- **Goal of the exercise**
A single number is required: the count of lines in the records below that contain the word "title".

- **Raw data**

Content starts

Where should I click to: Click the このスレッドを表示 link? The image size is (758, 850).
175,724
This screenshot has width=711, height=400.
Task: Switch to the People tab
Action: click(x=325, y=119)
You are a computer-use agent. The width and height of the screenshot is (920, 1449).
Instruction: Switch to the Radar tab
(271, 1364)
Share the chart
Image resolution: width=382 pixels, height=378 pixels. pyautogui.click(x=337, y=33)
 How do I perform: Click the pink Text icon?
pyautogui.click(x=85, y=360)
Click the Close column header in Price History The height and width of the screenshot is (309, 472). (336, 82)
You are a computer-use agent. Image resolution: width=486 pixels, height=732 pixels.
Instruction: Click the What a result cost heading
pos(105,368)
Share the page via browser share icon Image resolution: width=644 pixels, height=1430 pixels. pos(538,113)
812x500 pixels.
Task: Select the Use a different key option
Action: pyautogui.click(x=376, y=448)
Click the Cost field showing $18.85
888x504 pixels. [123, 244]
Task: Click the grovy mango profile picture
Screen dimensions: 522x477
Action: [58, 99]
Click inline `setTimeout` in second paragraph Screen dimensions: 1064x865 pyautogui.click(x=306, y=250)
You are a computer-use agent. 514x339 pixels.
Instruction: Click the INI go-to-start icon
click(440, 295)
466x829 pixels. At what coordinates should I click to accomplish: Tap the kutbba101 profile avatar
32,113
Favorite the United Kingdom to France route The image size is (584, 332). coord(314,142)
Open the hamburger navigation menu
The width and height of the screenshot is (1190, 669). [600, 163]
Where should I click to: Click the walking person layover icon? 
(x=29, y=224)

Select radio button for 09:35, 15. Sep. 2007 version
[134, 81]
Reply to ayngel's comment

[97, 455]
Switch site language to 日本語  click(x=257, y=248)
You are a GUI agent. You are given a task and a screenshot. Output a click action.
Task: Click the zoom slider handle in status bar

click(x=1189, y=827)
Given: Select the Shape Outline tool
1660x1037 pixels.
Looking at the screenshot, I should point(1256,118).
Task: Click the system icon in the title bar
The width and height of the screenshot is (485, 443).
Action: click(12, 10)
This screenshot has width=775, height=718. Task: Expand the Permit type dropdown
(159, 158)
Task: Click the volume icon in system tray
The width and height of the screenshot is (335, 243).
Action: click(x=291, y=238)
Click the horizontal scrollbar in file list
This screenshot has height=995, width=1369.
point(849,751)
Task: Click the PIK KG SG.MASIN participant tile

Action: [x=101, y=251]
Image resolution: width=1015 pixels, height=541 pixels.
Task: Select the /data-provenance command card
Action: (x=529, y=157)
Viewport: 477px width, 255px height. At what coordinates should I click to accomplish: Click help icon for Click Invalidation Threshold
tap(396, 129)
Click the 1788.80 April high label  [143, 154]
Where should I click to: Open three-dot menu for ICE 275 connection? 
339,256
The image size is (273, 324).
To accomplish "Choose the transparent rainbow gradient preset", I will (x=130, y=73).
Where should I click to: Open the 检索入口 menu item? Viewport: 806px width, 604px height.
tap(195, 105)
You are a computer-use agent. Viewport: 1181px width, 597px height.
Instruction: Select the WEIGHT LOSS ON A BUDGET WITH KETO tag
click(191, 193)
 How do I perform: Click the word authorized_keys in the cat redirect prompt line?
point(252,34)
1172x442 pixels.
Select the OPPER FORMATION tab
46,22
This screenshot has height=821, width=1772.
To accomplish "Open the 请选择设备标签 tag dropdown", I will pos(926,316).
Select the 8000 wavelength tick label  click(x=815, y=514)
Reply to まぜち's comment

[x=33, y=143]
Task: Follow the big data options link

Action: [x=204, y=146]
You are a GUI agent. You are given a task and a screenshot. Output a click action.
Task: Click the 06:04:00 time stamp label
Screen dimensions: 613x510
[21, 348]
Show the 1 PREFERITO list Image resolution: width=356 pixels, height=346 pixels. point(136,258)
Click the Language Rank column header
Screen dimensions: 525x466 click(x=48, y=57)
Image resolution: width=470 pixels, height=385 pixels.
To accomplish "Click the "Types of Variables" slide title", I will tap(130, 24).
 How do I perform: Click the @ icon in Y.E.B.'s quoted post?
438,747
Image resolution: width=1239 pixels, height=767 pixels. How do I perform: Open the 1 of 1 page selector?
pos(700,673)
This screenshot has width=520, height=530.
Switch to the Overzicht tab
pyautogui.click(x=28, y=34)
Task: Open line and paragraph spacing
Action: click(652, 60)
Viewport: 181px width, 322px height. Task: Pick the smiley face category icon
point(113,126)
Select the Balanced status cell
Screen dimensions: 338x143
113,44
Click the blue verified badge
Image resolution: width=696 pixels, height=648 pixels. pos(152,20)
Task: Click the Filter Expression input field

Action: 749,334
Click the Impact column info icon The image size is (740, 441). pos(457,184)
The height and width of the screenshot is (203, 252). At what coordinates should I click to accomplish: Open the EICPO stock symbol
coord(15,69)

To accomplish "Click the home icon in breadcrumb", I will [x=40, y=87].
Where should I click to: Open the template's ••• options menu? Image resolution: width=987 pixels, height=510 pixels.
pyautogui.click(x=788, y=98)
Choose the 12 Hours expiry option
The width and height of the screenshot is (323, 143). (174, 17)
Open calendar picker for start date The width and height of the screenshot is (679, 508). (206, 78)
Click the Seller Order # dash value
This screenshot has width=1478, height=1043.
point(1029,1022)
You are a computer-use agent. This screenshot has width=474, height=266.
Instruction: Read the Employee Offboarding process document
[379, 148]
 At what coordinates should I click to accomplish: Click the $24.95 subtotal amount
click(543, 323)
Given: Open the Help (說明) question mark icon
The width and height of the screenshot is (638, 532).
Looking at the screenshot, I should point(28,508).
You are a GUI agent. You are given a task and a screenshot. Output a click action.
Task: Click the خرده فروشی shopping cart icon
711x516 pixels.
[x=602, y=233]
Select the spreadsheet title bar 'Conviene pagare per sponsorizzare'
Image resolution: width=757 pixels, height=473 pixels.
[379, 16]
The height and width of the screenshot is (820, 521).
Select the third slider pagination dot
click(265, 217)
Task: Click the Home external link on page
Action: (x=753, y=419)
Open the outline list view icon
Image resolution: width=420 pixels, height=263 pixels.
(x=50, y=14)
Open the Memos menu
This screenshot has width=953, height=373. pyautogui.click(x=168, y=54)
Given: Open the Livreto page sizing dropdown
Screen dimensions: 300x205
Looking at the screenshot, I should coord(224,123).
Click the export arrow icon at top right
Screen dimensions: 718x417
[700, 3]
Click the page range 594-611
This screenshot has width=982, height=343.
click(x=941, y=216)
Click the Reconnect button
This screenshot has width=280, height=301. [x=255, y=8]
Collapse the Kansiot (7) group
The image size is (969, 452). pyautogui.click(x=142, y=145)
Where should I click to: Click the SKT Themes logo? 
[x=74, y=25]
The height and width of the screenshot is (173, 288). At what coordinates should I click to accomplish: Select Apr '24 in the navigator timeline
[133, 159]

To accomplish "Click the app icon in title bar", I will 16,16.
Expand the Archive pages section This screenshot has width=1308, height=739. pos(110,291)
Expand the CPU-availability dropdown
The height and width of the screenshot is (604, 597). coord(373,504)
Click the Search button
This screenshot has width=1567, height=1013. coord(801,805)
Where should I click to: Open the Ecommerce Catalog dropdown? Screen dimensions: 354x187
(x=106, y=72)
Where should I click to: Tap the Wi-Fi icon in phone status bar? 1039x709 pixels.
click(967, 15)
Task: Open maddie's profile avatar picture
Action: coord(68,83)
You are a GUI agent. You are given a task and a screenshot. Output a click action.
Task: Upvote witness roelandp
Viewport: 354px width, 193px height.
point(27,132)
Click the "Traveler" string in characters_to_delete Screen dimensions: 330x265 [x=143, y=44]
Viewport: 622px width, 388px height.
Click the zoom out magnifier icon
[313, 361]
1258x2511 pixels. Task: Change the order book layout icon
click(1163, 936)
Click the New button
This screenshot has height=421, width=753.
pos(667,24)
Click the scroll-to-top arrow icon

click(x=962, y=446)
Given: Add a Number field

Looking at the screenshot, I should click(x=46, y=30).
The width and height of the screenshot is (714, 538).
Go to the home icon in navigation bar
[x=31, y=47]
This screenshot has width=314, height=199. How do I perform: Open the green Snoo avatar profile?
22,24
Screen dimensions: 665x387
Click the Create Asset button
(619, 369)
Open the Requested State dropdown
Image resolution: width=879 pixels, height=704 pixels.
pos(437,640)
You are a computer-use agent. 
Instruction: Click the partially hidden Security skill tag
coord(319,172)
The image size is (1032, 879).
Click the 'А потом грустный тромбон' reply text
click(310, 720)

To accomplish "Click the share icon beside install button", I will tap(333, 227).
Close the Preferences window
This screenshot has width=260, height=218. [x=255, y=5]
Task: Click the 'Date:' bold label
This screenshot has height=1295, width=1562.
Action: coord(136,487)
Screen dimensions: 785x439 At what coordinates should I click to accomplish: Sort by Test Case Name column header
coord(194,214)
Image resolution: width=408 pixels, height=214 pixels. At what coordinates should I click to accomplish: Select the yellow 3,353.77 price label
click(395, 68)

Content ends

- **Exercise result**
4